1.    Penn is an Ivy League school.
2.    We've already defeated Iowa.
3.    We've already defeated West Virginia.
4.    JJ Reddick is getting tired.
5.    Shelden Williams' visa in to the solar system is due to expire soon.
6.    Marcus Williams just stole my laptop. And I'm reporting him.
7.    Daniel Gibson is back.
8.    It's the 100th anniversary of Texas hoops.
9.    We've already defeated Memphis.
10.    Kenton Paulino can shoot the three.
11.    Brad Buckman is healthy and rested.
12.    The football team won the national title.
13.    The baseball team won the national title.
14.    The Steelers (MY team) won the Super Bowl
15.    When it rains, it pours. This is my year.
16.    Mad Dog just ate Coach K.
17.    Lamarcus Aldridge: He's good.
18.    Jay Bilas didn't pick us.
19.    JD Lewis will not play.
20.    Connor Atchley will not play.
21.    Mike Williams is improving. (Okay, that's a stretch)
22.    Ken Pomeroy's computer loves us.
23.    We play our first round in Dallas.
24.    We play our second round in Dallas.
25.    PJ Tucker, Big 12 Player of the Year.
26.    Season's bad losses? Already accounted for.
27.    UConn is waaaaay over in the DC bracket.
28.    It has to happen sometime: football, baseball, basketball.
29.    We're the only school that could possibly do it.
30.    Gerry McNamara is... wait, nevermind. He still sucks.

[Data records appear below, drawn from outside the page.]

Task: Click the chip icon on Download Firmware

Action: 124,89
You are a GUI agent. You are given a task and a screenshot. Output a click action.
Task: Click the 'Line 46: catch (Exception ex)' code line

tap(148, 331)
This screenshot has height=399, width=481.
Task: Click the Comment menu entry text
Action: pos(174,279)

31.    We own Ohio State. (See you in September, too.)
32.    The Pac 10 blows.
33.    Bruce Pearl's jacket just blew up, and he went with it.
34.    Florida hasn't beaten anyone this year. Seirously: Look it up.
35.    If Air Force can get in the tournament, pigs can fly. And we can win it all.
36.    God hates Aggies. Good karma for us.
37.    Reggie Bush will be rooting against us. We own Reggie Bush.
38.    AJ Abrams just keeps getting better and better.
39.    Did I mention that Daniel Gibson is back?
40.    Bush wants another Texas party at the White House.
41.    Vince Freaking Young. Just because.